The transmembrane domain of glycoprotein Ibβ is critical to efficient expression of glycoprotein Ib-IX complex in the plasma membrane

Lack of expression of glycoprotein (GP) Ib-IX-V complex in platelets often results from mutations in its three subunits: GP Ib alpha, GP Ib beta, or GP IX. The requirement of all three subunits in the efficient surface expression of the receptor complex has been reproduced in Chinese hamster ovary cells. Here, we probed the role of the transmembrane domains in expression of the GP Ib-IX complex and potential interactions between these domains. Replacing the transmembrane domains of either GP Ib beta or GP Ib beta, but not that of GP IX, with unrelated sequences markedly diminished surface expression of the GP Ib-IX complex in transiently transfected Chinese hamster ovary cells. Replacement of the Ib beta transmembrane domain produced the largest effect. Furthermore, several single-site mutations in the Ib beta transmembrane domain were found to significantly decrease overall expression as well as surface expression of GPIb , probably by perturbing the interaction between the Ib alpha and Ib beta transmembrane domains and in turn reducing the stability of GP Ib alpha in the cell.

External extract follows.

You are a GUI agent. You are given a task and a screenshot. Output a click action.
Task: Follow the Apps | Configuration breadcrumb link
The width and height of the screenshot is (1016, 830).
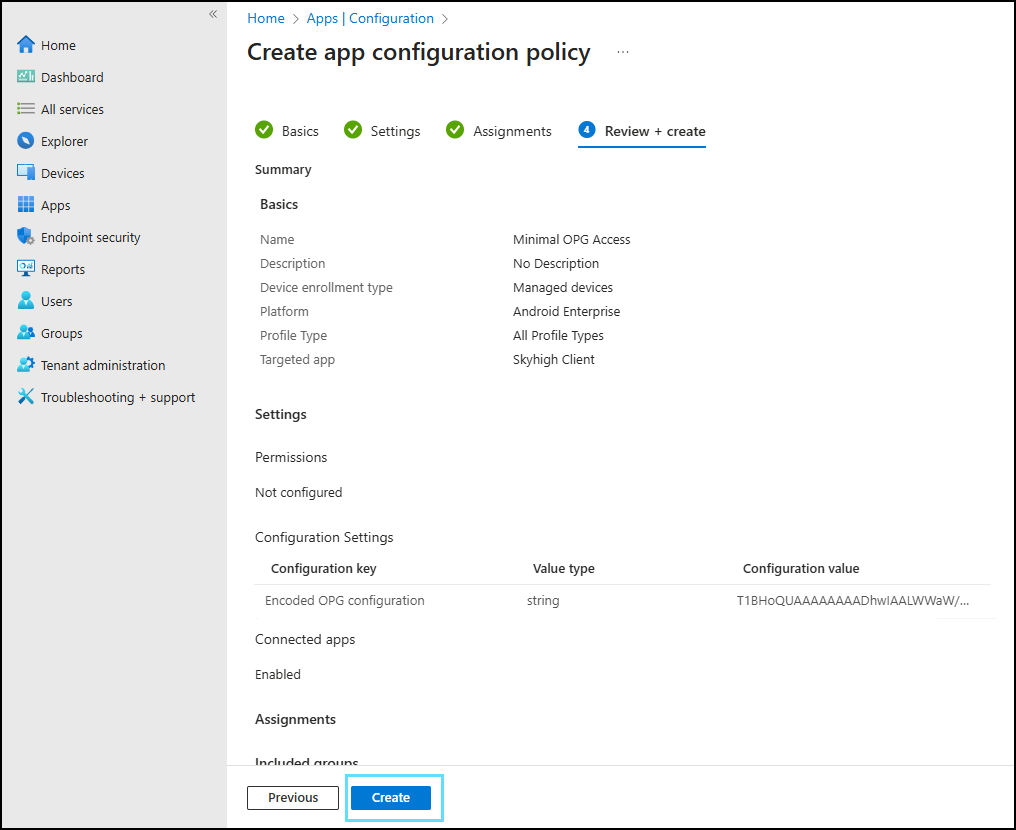370,18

Mutations S503V and S503L in the Ib alpha transmembrane domain partly reversed the expression-decreasing effect of mutation H139L, but not the others, in the Ib beta transmembrane domain, suggesting a specific interaction between these two polar residues. Together, our results have demonstrated the importance of the Ib beta transmembrane domain, through its interaction with the Ib alpha counterpart, to the proper assembly and efficient surface expression of the GP Ib-IX complex.